• [WORK TASK] Include no pictures. Output exactly the lines from the one that contains "The width and" through the final line of the entries.
RECORDS SHOWN START
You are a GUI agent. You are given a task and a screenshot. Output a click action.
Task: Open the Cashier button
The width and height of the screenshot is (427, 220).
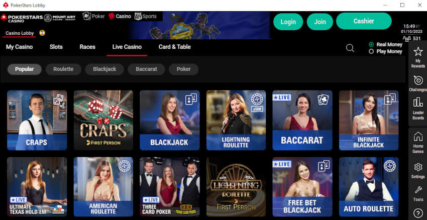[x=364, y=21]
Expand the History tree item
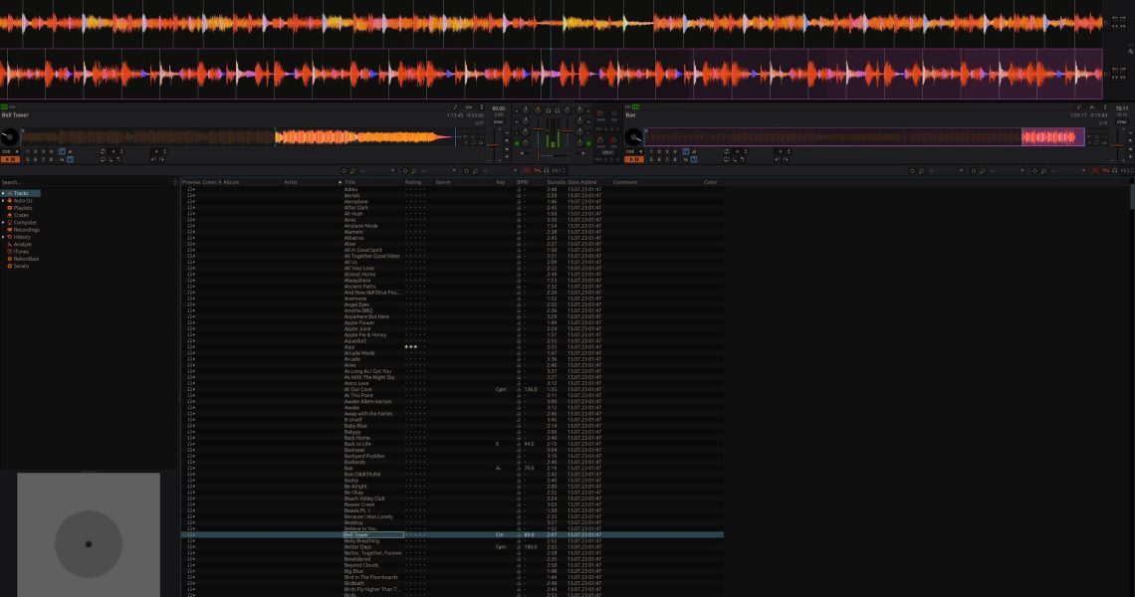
RECORDS SHOWN END
• [SOLVED EXERCISE]
The width and height of the screenshot is (427, 220).
[x=364, y=21]
Expand the History tree item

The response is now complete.